Table 7. The energy change (DE) in some coordination reactions of L with [MClx]z⁻ and coordination strength (CE) of L with metal chloride anion (at B3LYP/def2-QZVP level).

Coordination Complex	DE	CE	ACE
	(kcal·mol−1)	(kcal·mol−1)	(kcal·mol−1)
[PdCl2]-L	6.51	350.99	344.48
[Pd2Cl4]−-L	13.33	351.14	344.48
[RhCl4]−-L	0.41	422.99	422.58
[RhCl4]−·H2O-L	52.14	263.42	211.29
[PtCl4]−-L	−10.51	799.97	810.48
[Pt2Cl8]-L	−51.20	784.88	810.48

, and the ACE values of metal chloride anions are also listed for convenient comparison.

$$L+\left[MC{l}_x{]}^{z-}\to \right[LMC{l}_{x-y}{]}^{\left(z-y\right)-}+yC{l}^{-}$$

(15)

$$DE=E_L+E_{{[MC{l}_x]}^{z-}}-E_{{[LMC{l}_y]}^{\left(z-y\right)-}}-y{E}_{C{l}^{-}}$$

(16)

$$CE=DE+yAC{E}_{{[MC{l}_x]}^{z-}}$$

(17)

Both the N and S atoms of L can simultaneously coordinate with metal ions (Figure 10), and the PS-DMTD can coordinate with the metal ions. One adsorption site of L can coordinate with one or two metal chloride anions. In terms of the coordination strength values (CE) in Table 7, the coordination interaction of Pt (IV) with L is the strongest, and that of Pd (II) and Rh (III) are comparable. However, regarding the coordination of L with the N and S atoms, substituting one or two Cl^- of Pd (II) and Rh (III)-based chloride anions is energetically favored, whereas the coordination of L substituting a chloride ion of PtCl₆²⁻ is endothermic (the DE values are shown in Table 7). This suggests that the coordination of L with Pd (II) and Rh (III) is stronger than that of the chloridion ligand and suggests that PS-DMTD is in favor of absorbing the Pd (II) ion with the coordination mechanism. On the other hand, Pt (IV) cannot be efficiently absorbed by the PS-DMTD resin via the coordination mechanism due to its strong chlorophilicity. Although the coordination strength of L with Rh (III) is strong enough, it hardly shows an absorption capacity, indicating that Rh (III) mainly exists as a polyhydrate, as a neutral complex (RhCl₃(H₂O)₃) and/or as positive ions in 0.1M HCl media [52], which inhibits its diffusion toward the positively charged absorption site of PS-DMTD.

As mentioned above, the DE values of Pd (II) are positive (Table 7), suggesting that substitution coordination reactions of PdCl₄²⁻ with L are exothermic. However, Pd (II) adsorption is endothermic, with an experimental value of 36.53 kJ/mol. This is because the deprotonation process of the protonated PS-DMTD occurs before the substitution coordination reaction of PS-DMTD with PdCl₄²⁻, and the deprotonation of the protonated PS-DMTD is a highly endothermic process (Table 5). This also provides evidence that the adsorption of Pd (II) is via the coordination mechanism instead of via the anion-exchange mechanism since the deprotonation of the protonated PS-DMTD occurs. The crystallization of the Pd (II)-DTTD adduct (CCDC: 2165849) was also obtained by mixing DTTD with the PdCl₄²⁻ solution. Figure 11 shows the crystal structure and the projection of the crystal along the a-axis, and the crystal data are shown in Table S4. The result indicates that the single crystal formed by Pd (II), two Cl atoms, and two DTTDs is a zero-dimensional structure and demonstrates a strong coordination ability between N and Pd (II).
· · · ·
## Task list
1 - In the resin adsorption text, which metal ion has the strongest coordination interaction with L according to the CE values?
2 - Write out the part of the resin adsorption text starting at "Table 7. The" and ending at "(at B3LYP/def2-QZVP level).".

## Data excerpt
· · · ·
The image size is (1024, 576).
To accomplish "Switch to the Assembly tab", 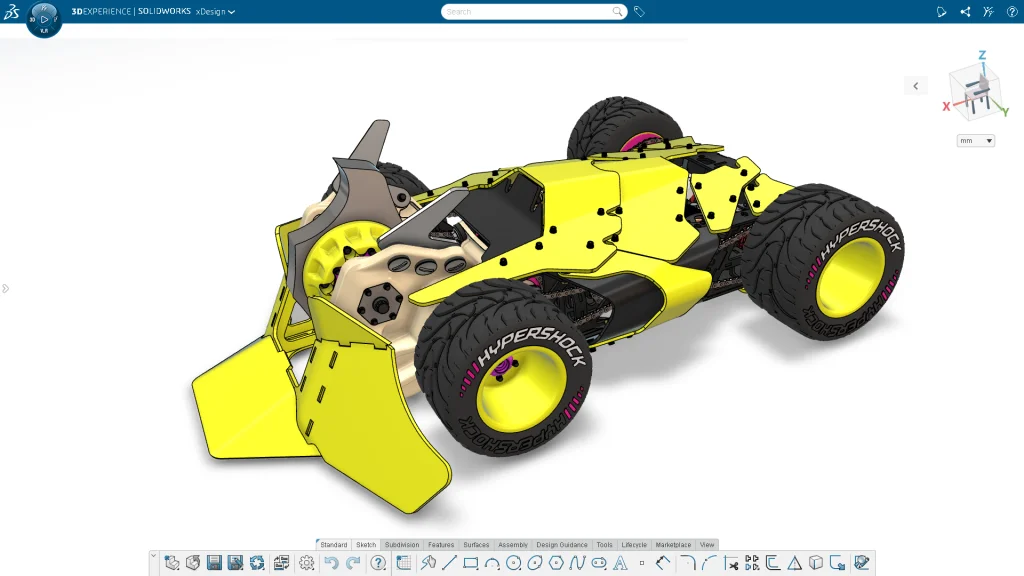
· · · ·
## Complete answers
1 - Pt (IV)

2 -
Table 7. The energy change (DE) in some coordination reactions of L with [MClx]z⁻ and coordination strength (CE) of L with metal chloride anion (at B3LYP/def2-QZVP level).